Carpal tunnel syndrome (CTS) is a problem that affects the wrist and hand. If you have CTS, tingling and numbness can make even simple tasks hard to do. But CTS can be treated, and your symptoms can be controlled.

 

 

Learning about Carpal Tunnel

The carpal tunnel is a narrow space inside the wrist that is surrounded by bone and ligament. This space lets certain tendons and a major nerve pass from the forearm into the hand. With CTS, the tendon sheaths may thicken and enlarge. This reduces the amount of space inside the carpal tunnel. As a result, the median nerve may be compressed.

The Symptoms of CTS

Tingling and numbness are the most common symptoms of CTS. Some people also have hand pain or even a weakened grip. At first, symptoms may wake you up at night. Later, they may also occur during your daily routines. For instance, you may notice symptoms while you are driving or holding a newspaper. Your symptoms may become more severe over time.

 Working with Your Doctor

Your doctor will perform an exam to learn more about your symptoms. Once your problem is diagnosed, you and your doctor can make a treatment plan. He or she can help you learn about symptom relief and surgery. If you have surgery, you are likely to go home the same day.

 

Carpal Tunnel Syndrome Prevention Tips

Some repetitive hand activities put you at higher risk for carpal tunnel syndrome (CTS). But you can reduce your risk. Learn how to change the way you use your hands. Below are tips for at home and on the job. Be sure to also follow the hand and wrist safety policies at your workplace.

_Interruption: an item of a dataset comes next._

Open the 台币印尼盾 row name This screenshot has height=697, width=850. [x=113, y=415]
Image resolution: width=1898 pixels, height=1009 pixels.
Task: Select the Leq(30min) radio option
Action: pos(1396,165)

Keep Your Wrist in Neutral

Keep a neutral (straight) wrist position as often as you can. Don’t use your wrist in a bent (flexed) position for long periods of time. This includes extended or twisted positions.

Watch Your Grip

Don’t just use your thumb and index finger to grasp or lift. This can put stress on your wrist. When you can, use your whole hand and all its fingers to grasp an object.

Minimize Repetition

Don’t move your arms or hands or hold an object in the same way for long periods of time. Even simple, light tasks can cause injury this way. Instead, alternate tasks or switch hands.

Rest Your Hands

Give your hands a break from time to time with a rest. Even a few minutes once an hour can help.

Reduce Speed and Force

Slow down the speed in which you do a forceful, repetitive motion. This gives your wrist time to recover from the effort. Use power tools to help reduce the force.

Strengthen the Muscles

Weak muscles may lead to a poor wrist or arm position. Exercises will make your hand and arm muscles stronger. This can help you keep a better position.